Fragmento del texto:
Los cadáveres de sus compañeros muertos de frío fueron los últimos parapetos de los soldados alemanes en la batalla de Stalingrado, la mayor carnicería de la historia, donde se decidió la suerte de la Segunda Guerra Mundial. A orillas del Volga se desvaneció definitivamente el mito de la invencibilidad de la máquina bélica de Hitler. Hace cincuenta años capitularon los últimos focos de resistencia en la bolsa de Stalingrado, el 31 de Enero el del sur, y el 3 de febrero el del norte.
Allí Gregori Zukov, el mismo general ruso que luego entraría victorioso en Berlín en mayo de 1945, acabó con el legendario VI Ejército Alemán.
De los 284.000 hombres que habían quedado cercados por el Ejército Rojo el 22 de noviembre, murieron 146.000 en poco más de dos meses, la aviación evacuó 34.000 heridos y el resto -más de 100.000- cayeron prisioneros, de los que solo 6.000 volvieron a Alemania. De ese VI Ejército, orgullo del militarismo alemán, había dicho Hitler en Agosto, cuando sus carros de combate rodaban por la polvorienta estepa hacia Stalingrado, que era una fuerza invencible con la que el Tercer Reich podía conquistar el cielo.
El último radiomensaje recibido del VI Ejército fue el parte del tiempo del 2 de Febrero de 1943: "Temperatura 31 grados bajo cero STOP Stalingrado cubierta por la niebla STOP la estación meteorológica se despide STOP Saludos a la patria STOP". La propaganda nazi orquestada por Goebels ocultaba todavía la amarga realidad, pero como preludio de la tragedia, buscando símiles heroicos en las viejas sagas nórdicas a las que Richard Wagner, había puesto música, el diario oficial, el Völkischer Beobachter, anunciaba que los soldados alemanes estaban luchando en Stalingrado como los nibelungos contra los hunos.

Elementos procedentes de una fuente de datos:
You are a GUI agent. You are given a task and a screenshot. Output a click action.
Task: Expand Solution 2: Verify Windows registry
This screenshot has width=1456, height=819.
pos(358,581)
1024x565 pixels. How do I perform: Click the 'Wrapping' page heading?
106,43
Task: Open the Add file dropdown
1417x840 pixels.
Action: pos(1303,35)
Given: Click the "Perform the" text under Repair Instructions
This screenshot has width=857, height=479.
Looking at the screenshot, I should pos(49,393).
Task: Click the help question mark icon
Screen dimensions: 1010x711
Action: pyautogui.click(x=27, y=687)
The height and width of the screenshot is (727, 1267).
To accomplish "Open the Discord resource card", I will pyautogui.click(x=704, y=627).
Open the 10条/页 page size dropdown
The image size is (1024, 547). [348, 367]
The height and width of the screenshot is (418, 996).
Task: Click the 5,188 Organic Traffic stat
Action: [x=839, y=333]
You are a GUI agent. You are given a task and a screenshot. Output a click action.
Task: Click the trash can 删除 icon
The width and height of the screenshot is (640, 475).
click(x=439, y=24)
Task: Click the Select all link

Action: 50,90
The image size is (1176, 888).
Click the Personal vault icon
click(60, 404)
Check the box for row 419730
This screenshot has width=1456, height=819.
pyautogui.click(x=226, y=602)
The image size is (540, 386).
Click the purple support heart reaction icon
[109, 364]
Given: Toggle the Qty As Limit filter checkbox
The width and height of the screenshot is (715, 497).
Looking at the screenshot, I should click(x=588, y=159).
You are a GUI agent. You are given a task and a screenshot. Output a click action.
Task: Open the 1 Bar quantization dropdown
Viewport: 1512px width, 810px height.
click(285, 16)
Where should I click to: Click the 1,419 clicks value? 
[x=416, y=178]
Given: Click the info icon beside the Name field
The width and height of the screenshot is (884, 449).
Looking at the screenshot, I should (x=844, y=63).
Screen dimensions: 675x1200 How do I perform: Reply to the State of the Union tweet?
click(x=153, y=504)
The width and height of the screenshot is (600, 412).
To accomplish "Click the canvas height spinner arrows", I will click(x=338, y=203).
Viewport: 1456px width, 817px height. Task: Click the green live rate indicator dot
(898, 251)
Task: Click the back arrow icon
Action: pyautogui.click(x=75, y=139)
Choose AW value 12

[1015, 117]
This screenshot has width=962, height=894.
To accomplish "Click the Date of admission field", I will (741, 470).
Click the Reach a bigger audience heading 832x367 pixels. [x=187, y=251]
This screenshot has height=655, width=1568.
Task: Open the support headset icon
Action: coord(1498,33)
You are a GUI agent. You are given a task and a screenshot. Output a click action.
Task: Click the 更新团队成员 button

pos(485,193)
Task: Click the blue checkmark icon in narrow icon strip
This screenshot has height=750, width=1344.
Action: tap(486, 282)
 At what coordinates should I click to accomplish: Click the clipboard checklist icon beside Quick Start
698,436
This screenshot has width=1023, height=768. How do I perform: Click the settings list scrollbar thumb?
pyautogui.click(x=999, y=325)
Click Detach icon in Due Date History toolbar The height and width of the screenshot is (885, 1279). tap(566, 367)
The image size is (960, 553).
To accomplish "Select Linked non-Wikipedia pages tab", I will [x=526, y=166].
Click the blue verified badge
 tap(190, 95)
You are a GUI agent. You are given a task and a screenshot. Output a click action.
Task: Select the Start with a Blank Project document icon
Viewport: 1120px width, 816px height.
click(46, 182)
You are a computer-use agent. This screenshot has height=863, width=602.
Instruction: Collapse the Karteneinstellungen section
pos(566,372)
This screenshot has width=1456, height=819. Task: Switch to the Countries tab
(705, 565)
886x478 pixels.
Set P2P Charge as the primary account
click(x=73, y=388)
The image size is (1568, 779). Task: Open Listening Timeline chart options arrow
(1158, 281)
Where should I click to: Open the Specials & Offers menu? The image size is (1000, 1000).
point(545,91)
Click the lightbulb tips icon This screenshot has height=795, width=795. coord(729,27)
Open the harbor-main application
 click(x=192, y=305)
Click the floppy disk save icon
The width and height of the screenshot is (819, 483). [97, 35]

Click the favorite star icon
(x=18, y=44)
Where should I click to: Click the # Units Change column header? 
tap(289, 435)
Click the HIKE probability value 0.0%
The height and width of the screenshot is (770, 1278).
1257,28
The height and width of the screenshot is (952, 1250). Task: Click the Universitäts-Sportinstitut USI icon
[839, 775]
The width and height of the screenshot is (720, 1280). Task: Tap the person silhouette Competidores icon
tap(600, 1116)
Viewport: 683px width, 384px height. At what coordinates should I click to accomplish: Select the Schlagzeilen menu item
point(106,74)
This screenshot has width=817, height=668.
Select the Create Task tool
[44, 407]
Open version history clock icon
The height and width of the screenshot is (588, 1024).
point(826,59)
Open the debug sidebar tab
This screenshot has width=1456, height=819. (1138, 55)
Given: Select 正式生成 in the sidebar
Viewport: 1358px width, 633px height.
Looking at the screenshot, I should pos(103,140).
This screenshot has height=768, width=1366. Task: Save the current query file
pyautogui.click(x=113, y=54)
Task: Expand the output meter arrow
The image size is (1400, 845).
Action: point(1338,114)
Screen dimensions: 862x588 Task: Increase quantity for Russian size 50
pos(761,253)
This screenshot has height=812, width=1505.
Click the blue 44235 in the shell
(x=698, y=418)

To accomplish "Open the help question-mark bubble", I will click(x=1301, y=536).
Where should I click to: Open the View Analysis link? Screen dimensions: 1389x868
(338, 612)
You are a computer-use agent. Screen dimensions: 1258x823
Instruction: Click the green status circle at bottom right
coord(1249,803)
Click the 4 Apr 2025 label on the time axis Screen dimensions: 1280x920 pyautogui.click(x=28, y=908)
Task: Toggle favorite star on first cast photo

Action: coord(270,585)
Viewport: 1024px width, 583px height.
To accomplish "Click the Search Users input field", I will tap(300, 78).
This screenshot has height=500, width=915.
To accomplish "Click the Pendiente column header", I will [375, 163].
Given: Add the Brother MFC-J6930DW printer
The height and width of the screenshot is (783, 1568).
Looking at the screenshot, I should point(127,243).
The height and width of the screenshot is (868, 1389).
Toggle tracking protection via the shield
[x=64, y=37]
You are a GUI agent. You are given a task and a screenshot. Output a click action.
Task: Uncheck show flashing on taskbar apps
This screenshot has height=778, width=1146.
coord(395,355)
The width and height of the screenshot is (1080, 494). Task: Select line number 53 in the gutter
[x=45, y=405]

Tarea del ejercicio A: Según el fragmento sobre la batalla de Stalingrado, ¿cuántos de los soldados del VI Ejército que cayeron prisioneros volvieron a Alemania?
Tarea del ejercicio B: Retoma el fragmento sobre la batalla de Stalingrado y continúalo a partir de su última oración.

Respuesta escrita A: Solo 6.000 volvieron a Alemania.

Respuesta escrita B:
El final fue patético. No morían como héroes de la superior raza germánica, sino desesperados y hambrientos o acribillados por las balas, aplastados por los tanques o despedazados por la artillería o los cohetes Katiuska o los lanza proyectiles conocidos como Organos de Stalin. Desde que empezó la última ofensiva rusa, el 10 de enero, ya no se luchaba, solo se moría.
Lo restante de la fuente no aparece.